There are some interesting emotional tensions at play in the book, especially between Knisley and her mother. She discusses screaming arguments and stress, as her mom tried to wrest control of the wedding away from her at times, but Knisley also discusses the gratitude she feels for her mother hosting the event and going above and beyond to help make it work. That said, Knisley frequently portrays her mom as being petulant, petty and obsessed with control, and I would have been curious to see how her mother perceived the same events--especially when Knisley leaves for 36 hours to have her bachelorette party. Related to that is Knisley's barely-disguised contempt for the wedding planner that was foisted on her by her mom. While the ever even-handed and self-analytical Knisley tries her best to describe the ways in which she was helpful, the actual depiction of her is of a slightly bumbling, scatterbrained person who was overly familiar and didn't have great boundaries. The nature of the conflict between Knisley and her mom as depicted in the book was actually a fundamental question of the book: who is the wedding for, exactly? Is it for the bride and groom, is it for the family, or is it for the community? What is the relationship between money and control in this equation? That is, if someone is paying for something with regard to the ceremony, do they have the right to supersede the wishes of the bride and groom?
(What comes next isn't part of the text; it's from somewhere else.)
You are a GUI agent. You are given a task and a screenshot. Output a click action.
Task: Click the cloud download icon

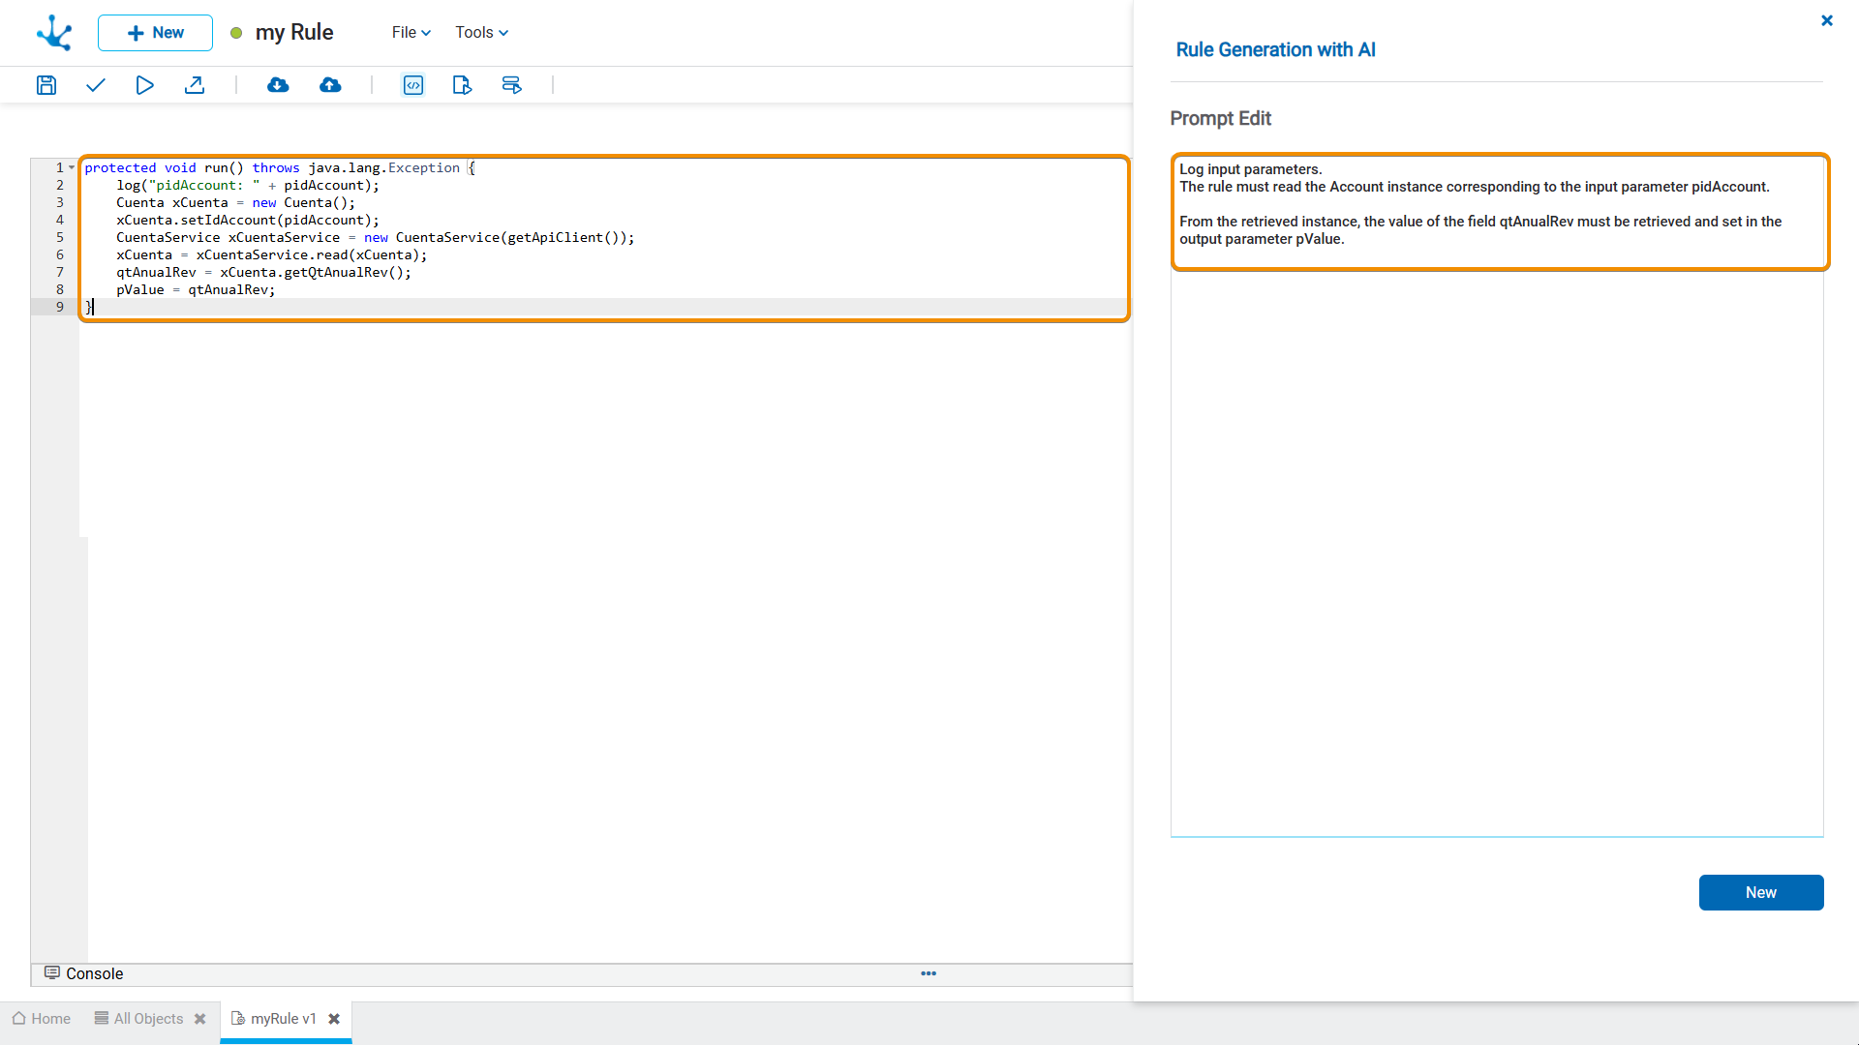click(278, 85)
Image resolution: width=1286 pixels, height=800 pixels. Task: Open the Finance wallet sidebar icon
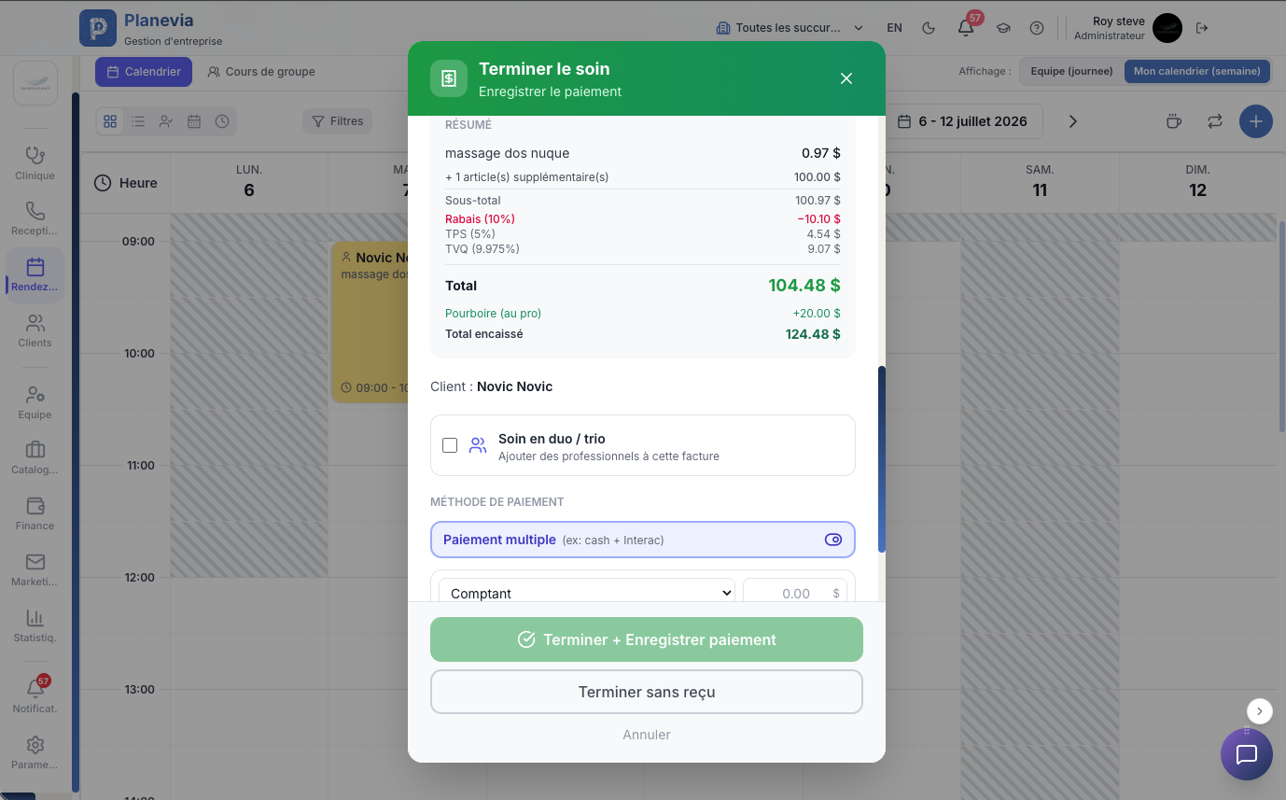point(35,512)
In the end, this is a book about accepting that some conflicts don't have easy resolutions, and we simply must learn to live with them and compromise as we make choices, understanding that each choice brings its own set of pluses and minuses. Marriage represents losing freedom and absolute, individual choice, but it brings the possibility of building something with someone. (Indeed, the book's title refers overtly to the old wedding rhyme, but Knisley repurposes it at the end as she and John have started to build something new.) Marriage still feels like a rite of passage into adulthood, a concept that was difficult to swallow. Marriage contains all sorts of patriarchal and religious baggage as a couple suddenly joins a club they didn't quite understand they had signed up for. There is only one conflict that utterly and inescapably goes Knisley's way in the book, and that's the decision to have children. While John relented and said he was willing to do it, he's depicted later in the book saying that he was more excited about having a wedding and didn't really want to have children. It's telling that the book's final scene shows Knisley having her birth control implant removed, as the "something new" is clearly not just building a new life with John, but also refers to the possibility of creating a new life with him in the form of a child. Knisley indeed did give birth a few months ago and is also documenting that experience. Knisley's decision to document these events in real time instead of allowing for the possibility of perspective gained after time elapsing is a bold one. It provides a sense of immediacy that sometimes is absent from memoirs drawn for the distant past and also allows for a sense of open-endedness and some questions and concepts simply left unsaid, unresolved and a matter for contemplation by the reader.